BY JONATHAN HORN
ContributorSummer and school are two words that don’t normally mix.
But it is something to look forward to for about 100 junior high students spending their days at La Jolla High School for the San Diego Summerbridge program. Instead of the normal routine, college students and recent graduates are now the teachers. With a rigorous but friendly environment, the program prides itself on motivating students to succeed in all classrooms.
“I was excited, I mean, once school ended, I got Summerbridge to look forward to,” said Isaac Ramos, 14, a Gompers Charter Middle School student participating for the third straight year.
The program began in 1993 as a way to give students a head start for their upcoming fall curriculum.
“The fifth-graders learn sixth-grade concepts, the sixth-graders learn seventh-grade concepts, so it just bridges them for the next school year,” said fourth-year program director Conrado Castro, a counselor at Gompers during the main academic term.

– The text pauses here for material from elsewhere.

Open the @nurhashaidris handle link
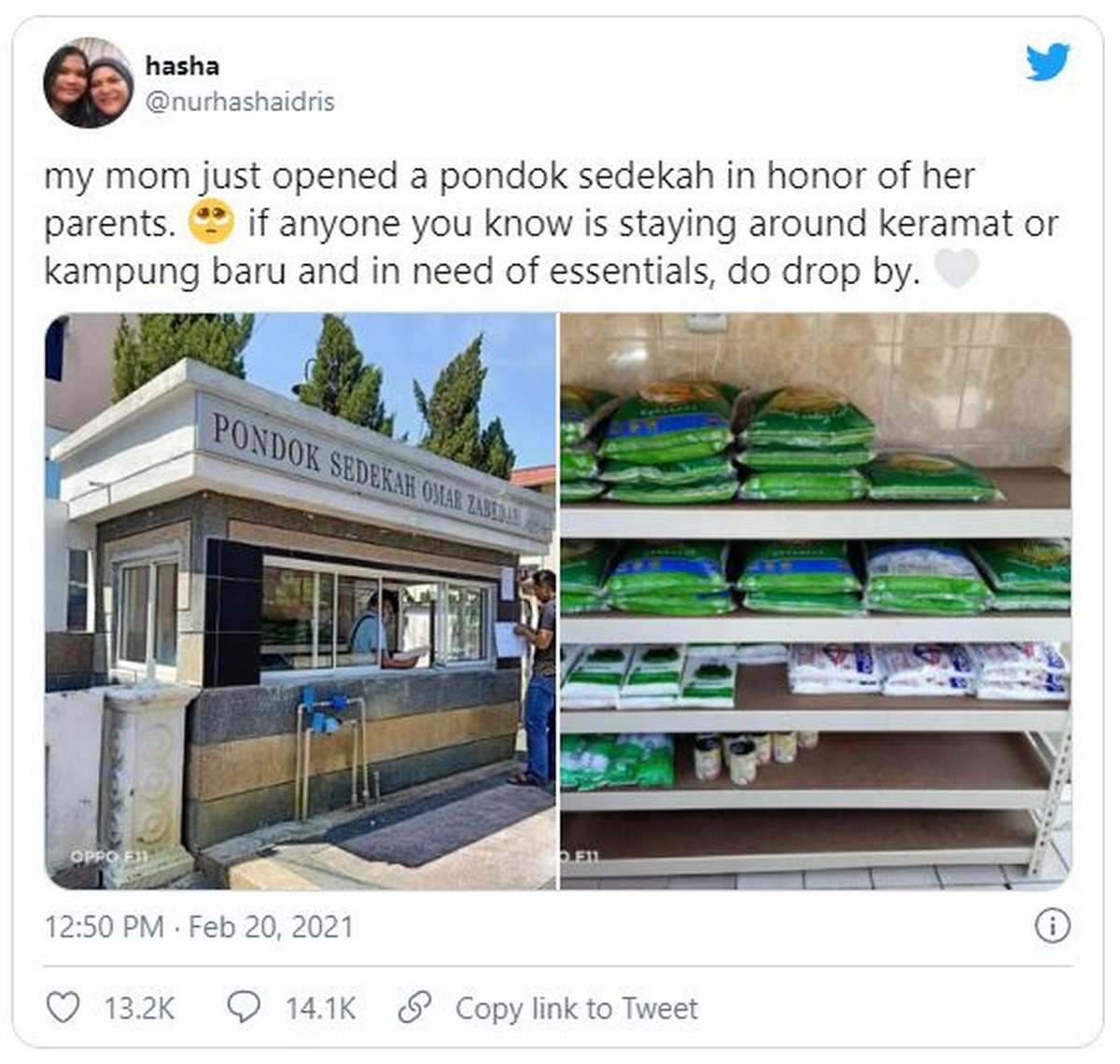This screenshot has height=1064, width=1120. [240, 102]
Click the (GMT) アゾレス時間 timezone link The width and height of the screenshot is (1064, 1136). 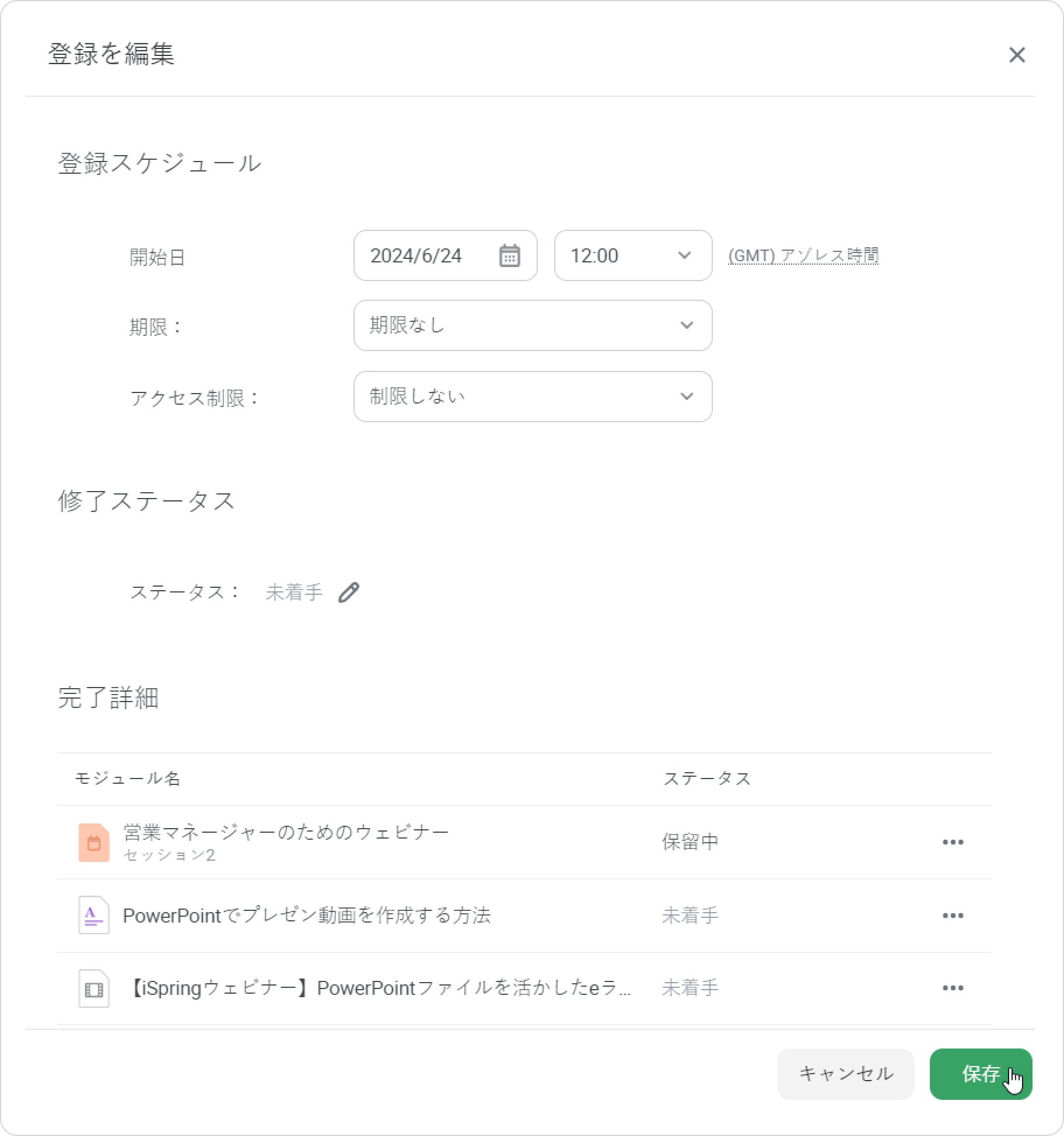pyautogui.click(x=803, y=256)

Welcoming touchOn the first day, students were treated to a welcome ceremony in La Jolla High’s Parker Auditorium in which each teacher dressed in full costume. Mike Thompson, a La Jolla High alum, sported a Brazilian soccer jersey, while Raymundo Quezada came wearing boxing gloves and a robe.
“It’s a fine line between fun and really being academic, and that’s the hardest thing for our teachers but they do it,” said founder Zeke Knight, formerly a teacher and coach at Bishops.
Summerbridge recruits mainly from inner-city elementary schools. Students, for whom the program is free, need a recommendation from their fourth grade teacher and principal.
“These are at-risk students only because the teachers feel that they eventually might fall through the cracks,” Knight said. “But they have the potential. So it’s up to us to ignite the potential.”
More than summerThe program requires more than just one summer of work. It entails going through the curriculum two straight years, and, during the academic term, spending four to six hours per week in tutoring.
“This doesn’t work in a vacuum,” Knight said. “We need the commitment of the parents, the teachers and the schools.”
Ramos, now going into his sophomore year of high school, won the election for class president last year. He said he credits Summerbridge for much of his success, mainly in his improved public speaking.
“It would have been a lot harder because I probably would have been more nervous, I probably would have stuttered a lot,” Ramos said.
But Knight, the program’s founder, said a lot of students who go through Summerbridge find similar success.
“Most of these kids go back to these schools and become leaders in these schools,” he said.
Ramos, who will seek a second-term as president this year, is an example.
“I’m going to be the incumbent,” he said, looking ahead to the elections. “I’m going to run again and see how that goes.”